Slaves skittered around the city, living lives of perpetual fear. They had no status here.

It wasn’t just their masters they feared. Everywhere they went they had to be careful, lest they were captured by someone else or murdered in the street. Slaves were chattel, treated with all the care and affection one might show a sack of coins. What’s more, that was just threats from the outside. At any time their master could come back with a better slave.

There was only so much a single bandit could provide, and a limit to the number of slaves they could care for. So what do when that limit was reached? 

For those slaves that have outlived their usefulness, the lucky ones could be traded elsewhere and continue to live. The unlucky ones were culled outright and fed to the animals. They weren’t offered any compassion.

Begging for one’s life was a natural instinct, and that lead to servitude. If someone wanted to live they would do whatever it took. Outside of doing their master’s bidding, slaves did everything in their power to make themselves more useful. They looked after the animals, took care of equipment, women learned tricks to please their masters, or secretly traded with other slaves in better conditions. Those with some measure of professional skill looked after themselves, or helped their masters run their businesses.

Such was life in this wasteland shanty town.

Rag-tag tents were strewn everywhere, aside beast pits for domesticated animals. Bandits were gathered in groups, eating and drinking together while emaciated slaves served them.

“Yall new?” A thin slave woman approached with a bitter expression. “You want a tent? Cheap, but you’ll need to wait a while. We’ve had a lot o’ people coming here lately. Wait’s pretty lengthy.”

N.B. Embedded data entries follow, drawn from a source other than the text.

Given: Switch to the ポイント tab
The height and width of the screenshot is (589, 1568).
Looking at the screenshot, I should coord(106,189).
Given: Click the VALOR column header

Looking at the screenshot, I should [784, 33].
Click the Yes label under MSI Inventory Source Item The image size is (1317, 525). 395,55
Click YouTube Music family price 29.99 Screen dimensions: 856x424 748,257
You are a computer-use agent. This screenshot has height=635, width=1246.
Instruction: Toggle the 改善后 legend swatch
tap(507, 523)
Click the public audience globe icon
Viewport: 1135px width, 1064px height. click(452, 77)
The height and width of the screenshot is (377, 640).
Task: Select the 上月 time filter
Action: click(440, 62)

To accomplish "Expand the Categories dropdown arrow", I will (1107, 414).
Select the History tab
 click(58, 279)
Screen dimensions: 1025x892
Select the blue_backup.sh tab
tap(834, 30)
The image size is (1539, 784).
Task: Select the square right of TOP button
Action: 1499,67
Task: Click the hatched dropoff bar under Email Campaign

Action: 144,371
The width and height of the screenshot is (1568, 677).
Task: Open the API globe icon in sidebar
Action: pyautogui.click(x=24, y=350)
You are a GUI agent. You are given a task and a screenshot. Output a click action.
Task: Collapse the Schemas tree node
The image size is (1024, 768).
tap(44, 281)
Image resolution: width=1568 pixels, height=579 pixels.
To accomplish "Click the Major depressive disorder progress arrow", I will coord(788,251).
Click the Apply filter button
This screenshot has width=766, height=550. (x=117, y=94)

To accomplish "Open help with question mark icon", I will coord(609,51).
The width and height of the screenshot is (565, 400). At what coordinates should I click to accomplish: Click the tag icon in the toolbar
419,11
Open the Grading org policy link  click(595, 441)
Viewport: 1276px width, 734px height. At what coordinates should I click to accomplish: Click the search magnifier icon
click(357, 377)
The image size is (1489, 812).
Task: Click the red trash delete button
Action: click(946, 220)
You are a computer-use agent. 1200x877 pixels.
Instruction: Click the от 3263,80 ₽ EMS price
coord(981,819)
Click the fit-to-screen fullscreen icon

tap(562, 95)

The tents were a hodge-podge of animal bone and scraps of leather, gathered up by these women and stitched with whatever materials were on hand. Poor as they looked, it was obvious they required a lot of effort to make. Cloudhawk only had a small bit of food, and it wouldn’t be wise to fish out a bunch of money here to pay for her services. He offered her a dagger instead.

The slave woman looked it over with a look of surprise. “Elysian?”

Cloudhawk was likewise surprised at her keen eye. “If you can recognize elysian craftsmanship at a glance then you’re no simple slave.”

“I was caravan leader for a group of borderland merchants years ago.” Her scarred and beaten face twisted into a bitter smile. “This dagger’ll buy you few days’ stay.”

Barb watched the woman leave with a dumbstruck expression. She was assailed by a pair of young children, who wrapped themselves around her legs. They were only three or four years old. The slave women leaned down and picked one up, then walked back into her shoddy accommodations. For the first time, Barb recognized that there was no difference between an elysian and a wastelander.


1. The name is literally ‘thug city.’ It evokes the idea of Tortuga or other pirate cities. Keeping in mind Reaper’s penchant for understatement, I went with Boondock because it sounds like a nothing backwater, and not a bandit stronghold. It is also a distinctly American phrase I imagine would hold over after the world was destroyed. Interestingly, did you know it is actually a loanword from Tagalog? Pretty cool that something so rednecky sounding comes from so far away.